CAN VEREN PERVANEDEN -Hülaseten-
CAN VEREN PERVANEDEN -Hülaseten-
-Afet-i gamdan aceb dünyada kim azâdedir
Herkesin bir derdi var mâdem ki âdemzâdedir
Bir hûma-yı zevki bin sayyâd-ı gam takib eder
Böyle bir mevhuma bilmem neden halk üftâdedir
-Geç gelir tez gider deyû safa çekme keder
Âlemin hâli budur böyle gelir böyle gider
-Göz yum cihâna aç gözünü dem gelir geçer
Sen göz yumup açınca bu âlem gelir geçer
-Âdem oğlu âleme üryan gelir üryan gider
Nâle vü efgân ile giryân gelir giryân gider
-Yenişehirli Avni Bey,
Sanman kim taleb-i devlet-i cah etmeğe geldik
Biz âleme bir yar için ah etmeğe geldik.
-Bâğ-ı dehrin hem hazânın hem bahârın görmüşüz
Biz neşâtın da gâmın da rûzgârın görmüşüz
[Zaman bağının baharını da gördük güzünü de;
üzerimizden neş’e rüzgârları da geçmiştir gam fırtınaları da.]
ey düşmanım, sen benim ifadem ve hızımsın,
gündüz geceye muhtaç; bana da sen lazımsın.
-Hayâlî Bey:
Âdemî kan yutmadan hâlî değil ol demde kim Ana rahminde vücûdün câmesin pür-hûn giyer
[İnsanoğlunun bu dünyada kan kusmasında şaşacak ne var?

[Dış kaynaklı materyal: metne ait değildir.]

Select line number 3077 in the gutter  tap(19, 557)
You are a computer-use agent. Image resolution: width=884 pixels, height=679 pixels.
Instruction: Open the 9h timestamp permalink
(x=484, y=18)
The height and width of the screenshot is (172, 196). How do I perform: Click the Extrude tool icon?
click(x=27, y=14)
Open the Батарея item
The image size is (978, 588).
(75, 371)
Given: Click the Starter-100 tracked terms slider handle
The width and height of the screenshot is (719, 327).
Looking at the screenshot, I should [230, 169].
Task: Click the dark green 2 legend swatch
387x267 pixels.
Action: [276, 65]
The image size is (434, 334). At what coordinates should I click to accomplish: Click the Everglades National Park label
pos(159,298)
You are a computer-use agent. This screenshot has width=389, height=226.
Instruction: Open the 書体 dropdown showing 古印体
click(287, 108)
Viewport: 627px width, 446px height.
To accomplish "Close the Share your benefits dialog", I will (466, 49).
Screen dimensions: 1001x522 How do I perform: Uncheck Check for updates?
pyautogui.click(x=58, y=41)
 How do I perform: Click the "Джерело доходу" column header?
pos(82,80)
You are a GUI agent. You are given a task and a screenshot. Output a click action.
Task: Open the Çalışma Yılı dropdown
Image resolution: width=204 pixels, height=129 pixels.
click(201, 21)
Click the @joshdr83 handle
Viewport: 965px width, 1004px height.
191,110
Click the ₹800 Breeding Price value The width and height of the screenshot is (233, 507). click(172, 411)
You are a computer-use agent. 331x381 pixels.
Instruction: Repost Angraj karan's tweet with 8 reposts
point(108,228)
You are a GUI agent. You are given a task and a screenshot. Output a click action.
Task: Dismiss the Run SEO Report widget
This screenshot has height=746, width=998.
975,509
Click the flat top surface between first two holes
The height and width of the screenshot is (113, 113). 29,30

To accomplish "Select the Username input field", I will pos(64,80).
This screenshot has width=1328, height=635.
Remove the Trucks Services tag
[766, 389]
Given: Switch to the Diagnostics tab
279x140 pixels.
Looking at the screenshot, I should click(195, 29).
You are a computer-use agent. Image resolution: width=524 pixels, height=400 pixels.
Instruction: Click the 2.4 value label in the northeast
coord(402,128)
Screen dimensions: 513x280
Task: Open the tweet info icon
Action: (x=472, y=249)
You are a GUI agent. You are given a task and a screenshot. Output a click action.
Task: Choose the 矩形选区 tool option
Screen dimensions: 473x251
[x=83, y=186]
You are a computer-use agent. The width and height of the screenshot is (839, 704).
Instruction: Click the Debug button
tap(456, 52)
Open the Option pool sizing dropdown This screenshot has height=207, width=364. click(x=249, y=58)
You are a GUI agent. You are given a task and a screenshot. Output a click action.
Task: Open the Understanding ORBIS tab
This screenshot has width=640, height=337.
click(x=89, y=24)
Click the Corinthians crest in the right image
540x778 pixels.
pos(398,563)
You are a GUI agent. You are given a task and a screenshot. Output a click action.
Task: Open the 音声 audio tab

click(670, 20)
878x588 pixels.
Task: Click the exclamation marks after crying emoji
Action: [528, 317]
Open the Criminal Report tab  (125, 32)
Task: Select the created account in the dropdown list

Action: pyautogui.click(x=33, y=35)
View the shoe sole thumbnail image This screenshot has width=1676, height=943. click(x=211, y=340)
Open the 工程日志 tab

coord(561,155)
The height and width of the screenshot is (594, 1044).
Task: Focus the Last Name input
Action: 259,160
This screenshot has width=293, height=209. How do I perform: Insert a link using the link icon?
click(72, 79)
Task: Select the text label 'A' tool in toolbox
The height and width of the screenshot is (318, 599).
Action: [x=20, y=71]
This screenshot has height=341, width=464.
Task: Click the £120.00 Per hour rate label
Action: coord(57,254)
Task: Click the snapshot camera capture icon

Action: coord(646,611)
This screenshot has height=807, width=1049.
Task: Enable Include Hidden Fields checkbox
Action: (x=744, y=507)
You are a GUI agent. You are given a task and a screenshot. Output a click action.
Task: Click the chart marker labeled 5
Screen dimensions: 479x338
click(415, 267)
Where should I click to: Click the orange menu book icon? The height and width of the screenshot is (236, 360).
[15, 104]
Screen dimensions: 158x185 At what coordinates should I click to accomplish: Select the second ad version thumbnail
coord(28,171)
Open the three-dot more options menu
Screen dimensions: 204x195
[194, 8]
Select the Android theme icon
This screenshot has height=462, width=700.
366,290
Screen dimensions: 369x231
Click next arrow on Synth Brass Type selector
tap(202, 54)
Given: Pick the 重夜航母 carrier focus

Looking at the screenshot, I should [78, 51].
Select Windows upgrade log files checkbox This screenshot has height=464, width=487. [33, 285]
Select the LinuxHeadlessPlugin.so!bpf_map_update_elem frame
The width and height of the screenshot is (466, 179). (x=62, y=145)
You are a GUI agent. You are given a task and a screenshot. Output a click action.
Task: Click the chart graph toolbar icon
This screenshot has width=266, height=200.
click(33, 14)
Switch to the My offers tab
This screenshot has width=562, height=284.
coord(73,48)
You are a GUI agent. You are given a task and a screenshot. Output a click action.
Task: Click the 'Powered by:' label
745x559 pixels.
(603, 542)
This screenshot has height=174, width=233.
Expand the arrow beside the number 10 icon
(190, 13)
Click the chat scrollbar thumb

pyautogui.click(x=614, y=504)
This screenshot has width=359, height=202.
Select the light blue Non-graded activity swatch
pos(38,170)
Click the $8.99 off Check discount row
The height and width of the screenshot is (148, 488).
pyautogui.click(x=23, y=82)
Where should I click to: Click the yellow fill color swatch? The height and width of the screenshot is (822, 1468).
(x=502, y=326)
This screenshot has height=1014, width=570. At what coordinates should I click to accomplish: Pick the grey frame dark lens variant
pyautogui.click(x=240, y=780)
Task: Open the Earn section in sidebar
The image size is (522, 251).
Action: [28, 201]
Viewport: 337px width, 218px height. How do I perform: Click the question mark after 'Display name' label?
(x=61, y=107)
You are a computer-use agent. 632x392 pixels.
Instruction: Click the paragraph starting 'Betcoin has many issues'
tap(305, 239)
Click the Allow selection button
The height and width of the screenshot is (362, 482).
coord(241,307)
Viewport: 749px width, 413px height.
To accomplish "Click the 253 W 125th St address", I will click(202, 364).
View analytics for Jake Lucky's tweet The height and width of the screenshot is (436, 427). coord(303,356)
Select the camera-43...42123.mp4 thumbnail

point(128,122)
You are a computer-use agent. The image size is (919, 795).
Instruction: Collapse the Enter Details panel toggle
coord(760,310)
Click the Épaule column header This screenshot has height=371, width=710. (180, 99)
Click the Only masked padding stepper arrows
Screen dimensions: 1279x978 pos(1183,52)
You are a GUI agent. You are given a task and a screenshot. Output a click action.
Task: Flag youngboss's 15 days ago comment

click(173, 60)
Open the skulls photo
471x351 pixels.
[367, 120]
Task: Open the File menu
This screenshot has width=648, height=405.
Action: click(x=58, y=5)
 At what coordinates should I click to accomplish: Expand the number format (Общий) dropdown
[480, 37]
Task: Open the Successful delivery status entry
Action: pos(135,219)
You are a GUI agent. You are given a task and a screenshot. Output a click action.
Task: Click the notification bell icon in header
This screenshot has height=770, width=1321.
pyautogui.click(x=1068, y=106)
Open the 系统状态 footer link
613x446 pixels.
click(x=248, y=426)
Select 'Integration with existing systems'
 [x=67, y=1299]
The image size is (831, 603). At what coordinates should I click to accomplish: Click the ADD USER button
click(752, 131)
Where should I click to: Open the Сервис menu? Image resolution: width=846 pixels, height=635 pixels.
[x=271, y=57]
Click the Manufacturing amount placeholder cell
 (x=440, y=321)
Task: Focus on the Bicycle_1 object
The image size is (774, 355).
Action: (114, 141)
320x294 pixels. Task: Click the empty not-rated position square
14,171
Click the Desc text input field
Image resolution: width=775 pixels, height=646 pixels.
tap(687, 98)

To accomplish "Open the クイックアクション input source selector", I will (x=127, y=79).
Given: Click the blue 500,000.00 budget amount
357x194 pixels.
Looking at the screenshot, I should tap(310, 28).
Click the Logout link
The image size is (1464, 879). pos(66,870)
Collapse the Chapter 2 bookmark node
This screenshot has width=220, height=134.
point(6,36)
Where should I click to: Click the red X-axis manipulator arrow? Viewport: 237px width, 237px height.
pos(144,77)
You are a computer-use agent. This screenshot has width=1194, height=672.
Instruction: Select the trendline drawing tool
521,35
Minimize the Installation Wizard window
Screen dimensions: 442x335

Dünyaya ilk adım attığı yer olan ana rahminde kandan ibaret olan bir elbise giymiş değil midir?]
-Nazar kıl nev’-i insâna kimi zehr ü kimi sükker Aceb hikmet bir ağaçtan olur türlü semer peydâ
[İnsanlara şöyle bir bak: bazıları var ki onları tanımak şeker gibi tatlı ve faydalı, bazıları da adeta zehir; öyledir işte, şaşılacak durumdur ki bir ağaçtan çeşit çeşit meyve husule gelir. Halk arasında kullanılan bir tabiri hatırlamalı bu noktada; “alimden zalim, zalimden alim.“
-Veren de o alan da o, nedir senden gidecek? Telaşını gören de, can senin zannedecek. / Necip Fazıl Kısakürek
-Bizi bî-kes sanıp ey gam yok etmekden hazer kıl
kim Cihânı yok iken var eyleyen Allah’ımız vardır
Hayâlî Bey
-Halk içinde muteber bir nesne yok devlet gibi
Olmaya devlet cihanda bir nefes sıhhat gibi
Saltanat dedikleri ancak cihan kavgasıdır
Olmaya baht ü saadet dünyada vahdet gibi
Ko bu ayş ü işreti çünki fenadır akıbet
Yâr-i bâkî ister isen olmaya taat gibi
Olsa kumlar sayısınca ömrüne hadd ü aded
Gelmeye bu şîşe-i çarh içre bir saat gibi
Ger huzur itmek dilersen ey Muhibbî fariğ ol
Olmaya vahdet cihanda kûşe-i uzlet gibi
Muhibbi
-Ahmet Paşa ise bakın ne diyor:
Âşık-ı sâdıkda dil birdir olur mu yâr iki Hangi taht üstünde mümkündür hünkâr iki
[Sâdık olan âşıkta gönül birdir, yar nasıl iki olur? Bir tahtta iki padişah gördün mü hiç?]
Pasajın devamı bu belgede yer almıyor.